[Begin Listed entries]

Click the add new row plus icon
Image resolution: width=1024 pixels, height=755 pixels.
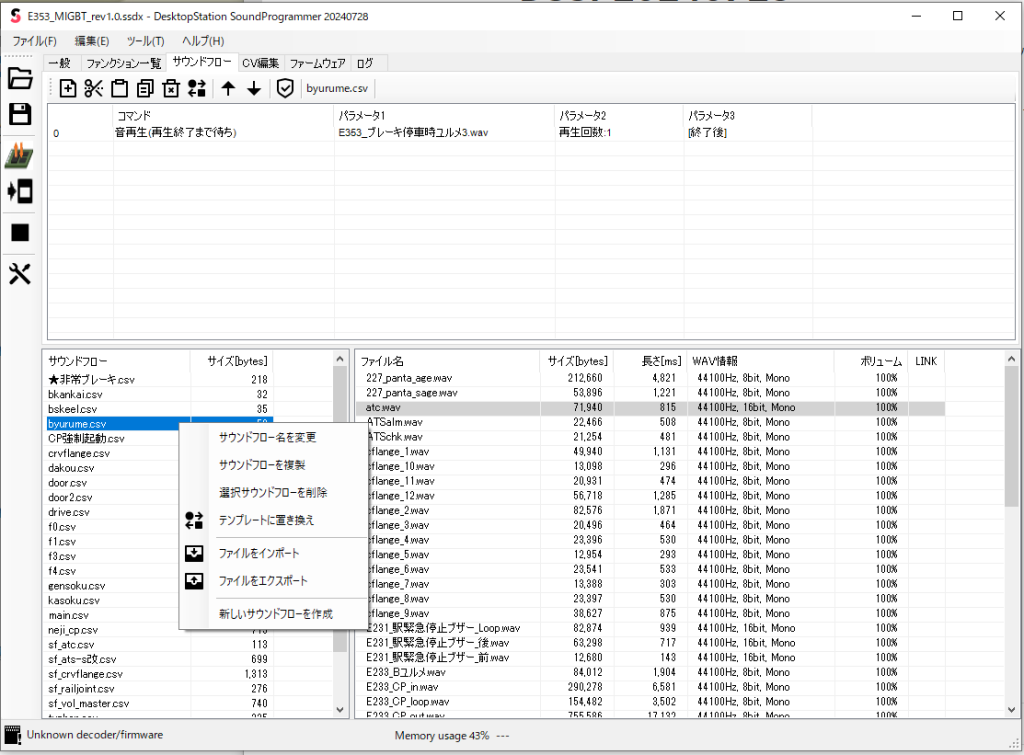pyautogui.click(x=68, y=89)
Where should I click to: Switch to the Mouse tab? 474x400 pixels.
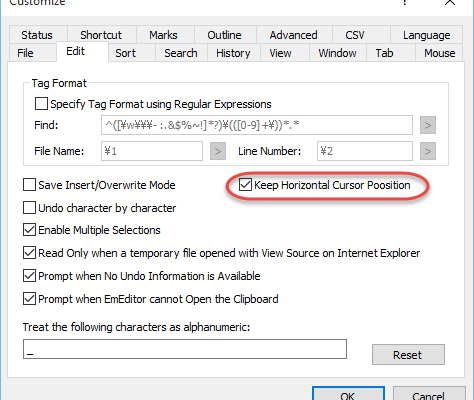pyautogui.click(x=439, y=53)
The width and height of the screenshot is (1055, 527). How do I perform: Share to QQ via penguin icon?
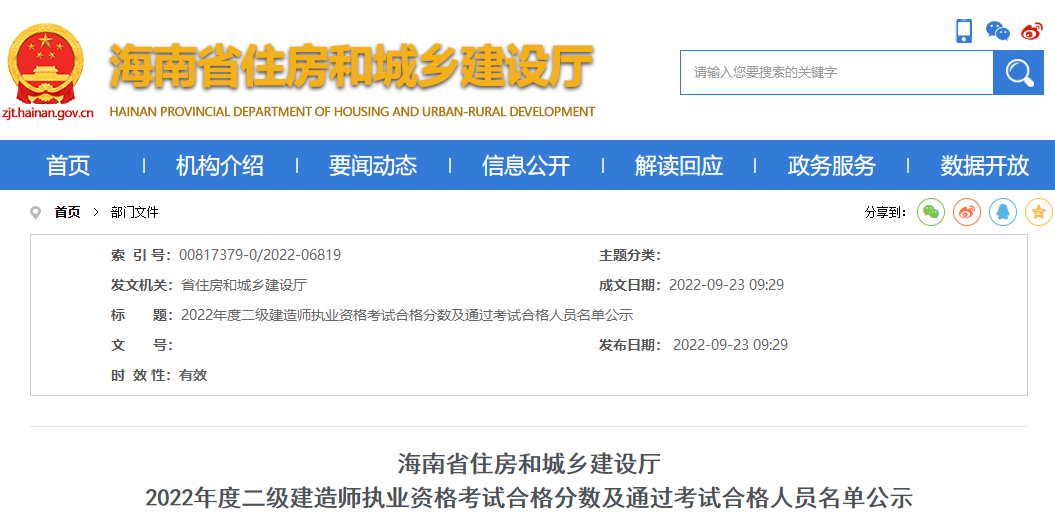pyautogui.click(x=1003, y=212)
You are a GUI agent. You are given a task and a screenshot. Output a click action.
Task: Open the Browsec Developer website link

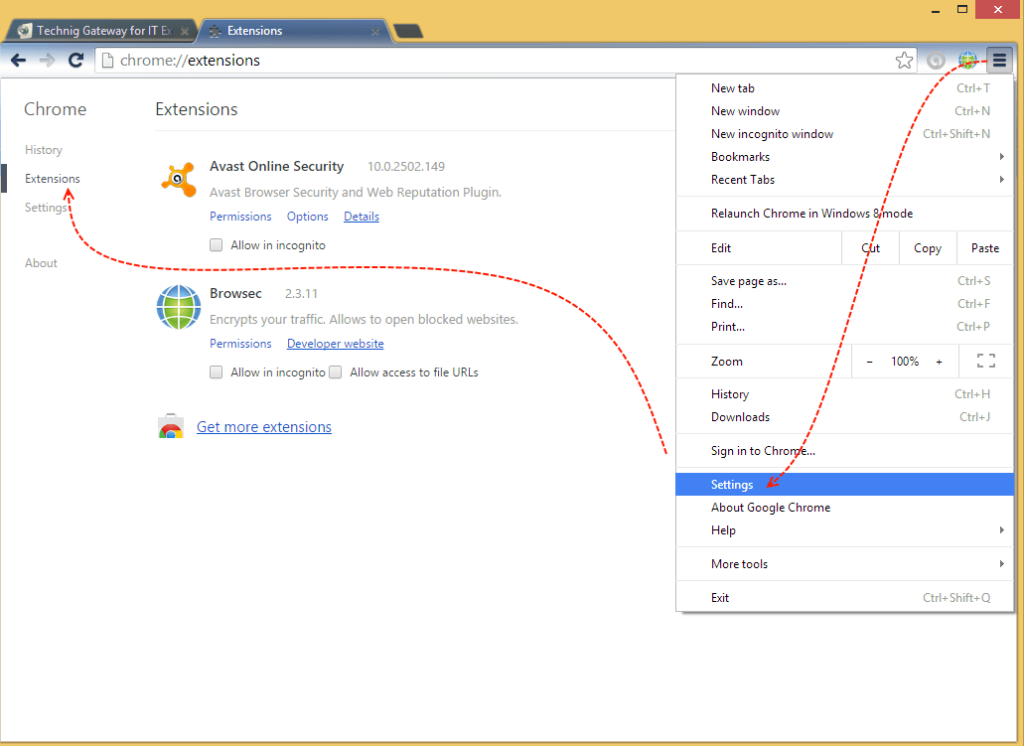[334, 343]
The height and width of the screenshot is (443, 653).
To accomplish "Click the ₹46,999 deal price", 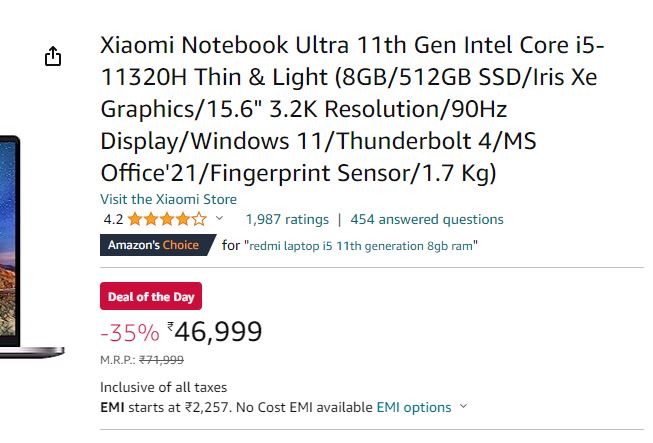I will tap(214, 332).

[End Listed entries]

Report only the number of lines in the listing that contain the string "screenshot".

3